Oltre il pregiudizio umanistico e il rischio di derive aziendalistiche: un’analisi del nuovo modello 4+2, del nodo delle Linee Guida mancanti e della necessità di puntare alla “soggettivizzazione” degli studenti, rileggendo il pedagogista Gert Biesta.
Se in Italia c’è un pregiudizio ostinato, un vero e proprio retaggio culturale che ci portiamo addosso da oltre un secolo, è quello che divide rigidamente chi studia sui libri da chi impara “facendo”. È un’eredità lontana, che affonda le sue radici nella Legge Casati del 1859 e poi nella Riforma Gentile del 1923, quando gli Istituti Tecnici vennero inquadrati senza mezzi termini come “canali secondari”. Da allora, nella mentalità italiana è rimasta una faglia sismica: da una parte la nobiltà della cultura teorica, dall’altra la presunta subalternità di quella tecnico-pratica.
Eppure, i dati ufficiali del Ministero dell’Istruzione e del Merito sfatano questo mito. Le scelte per le iscrizioni all’anno scolastico 2026/2027 ci dicono che gli Istituti Tecnici sono scelti dal 30,84% degli studenti italiani. Un dato strutturale e incredibilmente stabile (l’anno precedente era al 31,32%). Stiamo parlando di quasi un terzo dei nostri giovani.
Oggi, tuttavia, viviamo un paradosso: le aziende cercano disperatamente “menti d’opera” specializzate per governare la transizione ecologica e digitale, ma fatichiamo a colmare l’asimmetria tra domanda e offerta lavorativa. Per curare questa frattura, lo Stato ha varato una riforma epocale delineata dal Decreto Ministeriale 29 del 19 febbraio 2026 e chiarita dalla Nota ministeriale 253. Una riforma ambiziosa, ma afflitta da insidie organizzative e mancanze burocratiche.

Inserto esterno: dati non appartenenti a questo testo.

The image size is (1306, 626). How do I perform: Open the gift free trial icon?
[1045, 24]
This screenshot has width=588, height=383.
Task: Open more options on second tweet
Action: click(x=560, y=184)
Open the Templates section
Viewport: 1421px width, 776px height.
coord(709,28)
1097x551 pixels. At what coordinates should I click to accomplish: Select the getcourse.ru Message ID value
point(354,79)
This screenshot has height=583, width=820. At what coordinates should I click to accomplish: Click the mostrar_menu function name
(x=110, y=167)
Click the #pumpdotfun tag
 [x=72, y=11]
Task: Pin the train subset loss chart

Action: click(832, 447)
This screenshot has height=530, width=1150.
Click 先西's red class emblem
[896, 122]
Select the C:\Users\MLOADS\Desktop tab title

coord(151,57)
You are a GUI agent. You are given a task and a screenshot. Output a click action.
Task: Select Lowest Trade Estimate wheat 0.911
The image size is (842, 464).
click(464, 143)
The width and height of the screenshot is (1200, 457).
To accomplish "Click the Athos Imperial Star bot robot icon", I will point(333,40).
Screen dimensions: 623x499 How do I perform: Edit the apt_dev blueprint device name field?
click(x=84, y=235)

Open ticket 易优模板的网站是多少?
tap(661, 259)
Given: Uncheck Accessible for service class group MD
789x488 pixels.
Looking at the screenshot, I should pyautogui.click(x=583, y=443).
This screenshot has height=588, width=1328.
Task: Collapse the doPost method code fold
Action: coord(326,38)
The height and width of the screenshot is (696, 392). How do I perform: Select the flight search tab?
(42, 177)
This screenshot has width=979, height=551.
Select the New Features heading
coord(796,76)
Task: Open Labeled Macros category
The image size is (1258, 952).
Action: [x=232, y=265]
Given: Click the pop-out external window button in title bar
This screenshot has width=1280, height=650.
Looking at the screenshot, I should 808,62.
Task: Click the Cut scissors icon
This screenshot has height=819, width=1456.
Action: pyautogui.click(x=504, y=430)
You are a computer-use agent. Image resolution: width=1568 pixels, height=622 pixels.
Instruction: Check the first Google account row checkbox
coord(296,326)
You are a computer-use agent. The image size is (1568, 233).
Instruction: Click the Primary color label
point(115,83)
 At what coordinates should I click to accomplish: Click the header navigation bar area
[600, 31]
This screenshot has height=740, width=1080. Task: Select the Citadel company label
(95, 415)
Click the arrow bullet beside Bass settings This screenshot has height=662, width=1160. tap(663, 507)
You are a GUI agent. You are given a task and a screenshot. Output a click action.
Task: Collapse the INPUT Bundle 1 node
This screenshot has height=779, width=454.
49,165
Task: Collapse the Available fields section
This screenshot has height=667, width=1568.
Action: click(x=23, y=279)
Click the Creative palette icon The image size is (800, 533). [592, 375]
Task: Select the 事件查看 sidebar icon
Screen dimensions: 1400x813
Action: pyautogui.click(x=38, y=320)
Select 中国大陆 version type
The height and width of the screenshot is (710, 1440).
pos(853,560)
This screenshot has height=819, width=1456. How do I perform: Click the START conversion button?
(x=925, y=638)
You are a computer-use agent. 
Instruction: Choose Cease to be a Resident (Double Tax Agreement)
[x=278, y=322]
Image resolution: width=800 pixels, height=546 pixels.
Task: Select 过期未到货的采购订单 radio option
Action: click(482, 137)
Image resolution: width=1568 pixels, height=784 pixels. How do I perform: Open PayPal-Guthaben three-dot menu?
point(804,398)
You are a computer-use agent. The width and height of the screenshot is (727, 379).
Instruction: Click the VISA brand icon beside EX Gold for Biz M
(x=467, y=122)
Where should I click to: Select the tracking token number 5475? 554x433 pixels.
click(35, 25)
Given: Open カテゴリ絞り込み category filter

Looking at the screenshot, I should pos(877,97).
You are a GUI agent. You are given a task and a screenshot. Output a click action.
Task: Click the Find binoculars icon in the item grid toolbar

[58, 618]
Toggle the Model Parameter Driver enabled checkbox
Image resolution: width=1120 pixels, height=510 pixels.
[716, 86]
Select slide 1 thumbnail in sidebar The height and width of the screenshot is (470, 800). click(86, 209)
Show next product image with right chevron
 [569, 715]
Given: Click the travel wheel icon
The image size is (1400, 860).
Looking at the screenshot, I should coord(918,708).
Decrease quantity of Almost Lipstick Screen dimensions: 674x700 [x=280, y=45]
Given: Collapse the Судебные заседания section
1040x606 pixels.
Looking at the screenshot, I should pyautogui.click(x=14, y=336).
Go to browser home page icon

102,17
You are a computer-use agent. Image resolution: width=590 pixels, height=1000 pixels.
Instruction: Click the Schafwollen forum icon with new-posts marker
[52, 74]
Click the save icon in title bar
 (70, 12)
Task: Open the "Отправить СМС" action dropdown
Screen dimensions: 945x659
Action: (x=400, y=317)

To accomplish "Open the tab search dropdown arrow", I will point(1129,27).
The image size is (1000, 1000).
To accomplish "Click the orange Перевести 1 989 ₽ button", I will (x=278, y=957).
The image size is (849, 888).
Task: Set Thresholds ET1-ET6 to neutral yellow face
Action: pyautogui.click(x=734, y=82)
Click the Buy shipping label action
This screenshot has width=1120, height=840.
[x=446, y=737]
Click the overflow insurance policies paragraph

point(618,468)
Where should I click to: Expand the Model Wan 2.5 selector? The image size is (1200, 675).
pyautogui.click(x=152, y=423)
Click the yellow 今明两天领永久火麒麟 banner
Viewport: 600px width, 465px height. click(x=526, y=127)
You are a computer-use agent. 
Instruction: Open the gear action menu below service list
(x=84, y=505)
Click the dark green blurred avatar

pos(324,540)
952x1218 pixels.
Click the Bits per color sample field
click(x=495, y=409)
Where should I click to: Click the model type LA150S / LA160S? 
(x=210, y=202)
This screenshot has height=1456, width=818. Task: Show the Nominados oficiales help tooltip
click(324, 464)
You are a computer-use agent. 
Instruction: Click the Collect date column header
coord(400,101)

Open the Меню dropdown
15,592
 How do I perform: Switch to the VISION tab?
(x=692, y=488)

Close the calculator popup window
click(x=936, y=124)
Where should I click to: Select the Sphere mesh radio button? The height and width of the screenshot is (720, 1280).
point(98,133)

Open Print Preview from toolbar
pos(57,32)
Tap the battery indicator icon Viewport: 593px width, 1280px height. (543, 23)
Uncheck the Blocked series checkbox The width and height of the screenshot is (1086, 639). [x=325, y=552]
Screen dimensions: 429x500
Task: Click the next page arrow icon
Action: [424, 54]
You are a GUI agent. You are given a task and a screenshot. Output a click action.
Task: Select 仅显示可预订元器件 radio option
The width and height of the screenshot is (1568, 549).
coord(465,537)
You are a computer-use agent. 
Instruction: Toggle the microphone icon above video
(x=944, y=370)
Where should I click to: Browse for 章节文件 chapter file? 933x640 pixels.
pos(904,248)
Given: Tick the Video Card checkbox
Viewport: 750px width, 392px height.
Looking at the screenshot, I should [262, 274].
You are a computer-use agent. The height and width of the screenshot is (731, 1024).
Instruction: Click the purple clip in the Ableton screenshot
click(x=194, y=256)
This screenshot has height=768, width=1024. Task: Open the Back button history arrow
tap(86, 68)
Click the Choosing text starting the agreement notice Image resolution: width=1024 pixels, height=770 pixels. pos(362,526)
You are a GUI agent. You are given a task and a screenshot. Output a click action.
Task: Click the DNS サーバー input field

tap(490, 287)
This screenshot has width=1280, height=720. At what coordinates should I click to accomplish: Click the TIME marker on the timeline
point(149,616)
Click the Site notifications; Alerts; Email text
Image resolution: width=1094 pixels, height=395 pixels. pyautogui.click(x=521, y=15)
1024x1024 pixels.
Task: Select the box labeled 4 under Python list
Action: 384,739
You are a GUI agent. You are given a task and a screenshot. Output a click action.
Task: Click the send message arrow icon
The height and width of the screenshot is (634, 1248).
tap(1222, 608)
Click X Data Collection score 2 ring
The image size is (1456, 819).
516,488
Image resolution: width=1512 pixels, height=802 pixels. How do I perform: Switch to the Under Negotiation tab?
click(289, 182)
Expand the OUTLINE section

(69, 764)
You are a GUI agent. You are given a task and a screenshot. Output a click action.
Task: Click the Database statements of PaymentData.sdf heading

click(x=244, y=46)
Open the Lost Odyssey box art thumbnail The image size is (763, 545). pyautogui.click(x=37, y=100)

L’obiettivo della Riforma, in linea con gli impegni del PNRR, è allineare i curricoli alla domanda di competenze del piano “Industria 4.0”. Dal punto di vista ordinamentale vengono confermati i due grandi macro-settori: Economico e Tecnologico-Ambientale. Vengono potenziate le materie STEM, l’internazionalizzazione tramite la metodologia CLIL nel triennio e introdotti i “Patti educativi 4.0” per la condivisione di laboratori e risorse con le imprese e gli enti di ricerca.
Il nodo strutturale che più interroga le famiglie riguarda però i percorsi a disposizione. Sgombriamo il campo da un equivoco: il percorso di cinque anni rimane il pilastro fondamentale del sistema. A questo impianto storico, la Legge 121/2024 ha affiancato la filiera formativa tecnologico-professionale, che introduce il sistema sperimentale “4+2”. Non si tratta di uno “sconto” sul tempo scuola, ma di un percorso quadriennale in cui gli obiettivi formativi vengono garantiti e compressi, per sfociare poi in un ponte diretto verso i due anni successivi di alta specializzazione presso gli ITS Academy.
La riforma chiede alle scuole di superare l’insegnamento per materie isolate a favore di una didattica per Unità di Apprendimento (UdA) interdisciplinari. Per farlo, il Ministero affida un’enorme flessibilità oraria: si arriva fino a 231 ore annuali di autonomia nel quinto anno a disposizione dell’istituto, un vero e proprio strumento di “sartoria didattica”.
Tuttavia, emerge una criticità gravissima. Ad oggi, a fronte di questo enorme lavoro di progettazione richiesto ai Collegi Docenti, mancano ancora le Linee Guida ministeriali. Il Consiglio Superiore della Pubblica Istruzione (CSPI) aveva chiesto al Ministero di darsi un termine di 60 giorni per emanarle, ma la richiesta è stata respinta poiché il termine non è stato ritenuto “sufficiente” per redigere un documento così complesso. Se è complesso per i tecnici ministeriali, come possono i docenti progettare l’offerta formativa nel buio normativo? Il tutto, va ricordato, all’insegna della solita “invarianza finanziaria”, ovvero senza nuovi o maggiori oneri a carico della finanza pubblica.
Queste forzature strutturali hanno portato molti docenti e sindacati a scioperare, denunciando il rischio di una “deliceizzazione”: il timore è che le scuole tecniche si trasformino in puri centri di addestramento aziendale, perdendo la loro anima critica ed educativa.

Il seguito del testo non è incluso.